116 3rd St SE
Cedar Rapids, Iowa 52401
Home / Pink ‘S’ not enough to save trees at sewer project near Sac and Fox trail
Pink 'S' not enough to save trees at sewer project near Sac and Fox trail
Apr. 13, 2012 8:35 am
The letter “S” painted big and in pink on 28 mature oak and sycamore trees along the Sac and Fox Trail isn't going to be sufficient to save most of them.
Instead, Cedar Rapids city officials on Thursday acknowledged that a contractor replacing a mile-plus-long section of what will be a 16-mile trunk sanitary-sewer line built along Indian and Dry creeks apparently “misunderstood” a contract expectation to take care to work around the 28 mature trees, each with a big, pink “S” on it.
Daniel Gibbins, the city's parks superintendent, said most of the 28 trees will need to come down because the contractor, S.J. Louis Construction Inc. of Rockville, Minn., damaged the trees' roots as workers cut a swath 120 feet wide through the timber along Indian Creek to prepare for the installation of a new, bigger sanitary sewer line.
A handful of the 28 mature trees identified for saving may survive, but “most just can't recover from major construction damage at that age,” Gibbins said.
Rich Patterson, director of the Indian Creek Nature Center near where the first segment of the major, metro-area sewer project is beginning, said Thursday he was “incredibly frustrated” by the damage to the 28 trees.
“It seems like a pretty simple thing. If it's got a big ‘S' on it and you've been told to save the trees, don't take it down,” Patterson said. “Why,” he added, “isn't some city inspector watching this stuff?”
Dave Wallace, the project manager in the city's Public Works Department, said Thursday that the contractor had been told to erect fencing around each of the 28 marked trees at the point where the tree limbs of each tree reached. However, the contractor “didn't protect them,” Wallace said.
In a written statement released Thursday afternoon, contractor S.J. Louis Construction Inc. called the matter a “misunderstanding.” The company said the protection of and removal of trees was discussed “at great length” between bidding contractors and city officials at a pre-bid meeting, but the company said the need to protect trees was not specified in language in an addendum to the contract.
“We will continue to work diligently with the city of Cedar Rapids to rectify any misunderstandings,” the company said.
Meanwhile, the Nature Center's Patterson on Thursday also questioned the need for such a wide clearing of trees and brush to get the new sewer line, a 60-inch-diameter sewer that is replacing a 42-inch one, in place.
“Why did they need to take so many trees down to dig a trench?” he asked.
The city's Wallace noted that the $35-million-plus project is a necessary one, and it is a project years in planning and a joint venture of Cedar Rapids, Marion, Hiawatha, Robins and Linn County. The project will be built in 20 segments and could span 20 years, Wallace said.

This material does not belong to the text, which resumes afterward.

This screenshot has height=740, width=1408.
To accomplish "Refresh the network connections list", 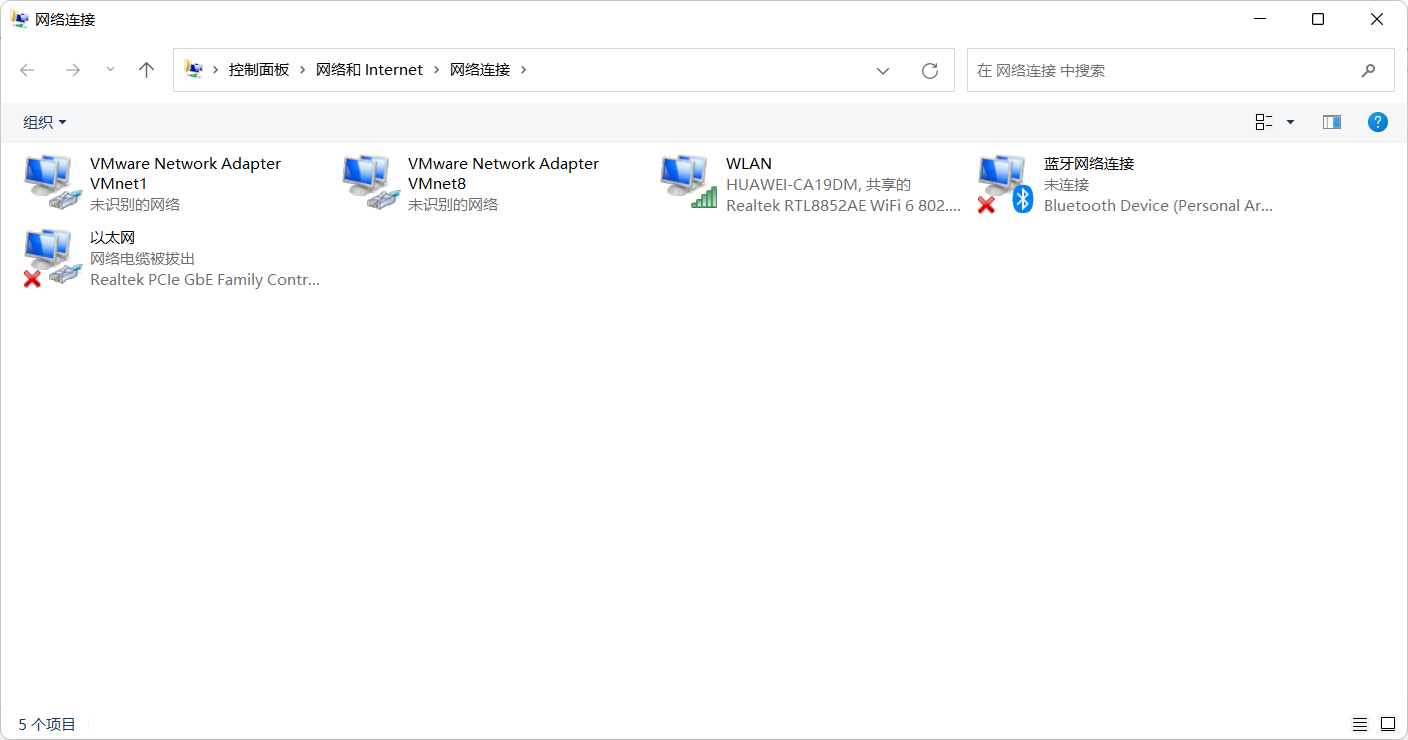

Wallace said the sewer pipe is large and he said room for big machinery is needed to get the pipe in the ground.
“So there was going to be a wide path of destruction, and we communicated that pretty well,” Wallace said.
The city's Gibbins pointed out that most of the trees that have come down for the sewer work were “quick-growing bottomland trees without a lot of value,” a characterization with which Patterson didn't necessarily disagree. He said much of what came down had “low ecological quality.”
That was the reason the city made the effort to save substantial trees on the edge of the construction area, Wallace and Gibbins said.
Wallace said the city is meeting with the contractor to determine what compensation might be required of the contractor for destroying trees intended to be kept. The compensation may be monetary or it may involve the purchase and planting of trees, he said.
The $3.578-million construction contract for this piece of the project - called Phase 1 of three phases of Segment 2 of the 20-segment project - already calls for planting 150 new trees.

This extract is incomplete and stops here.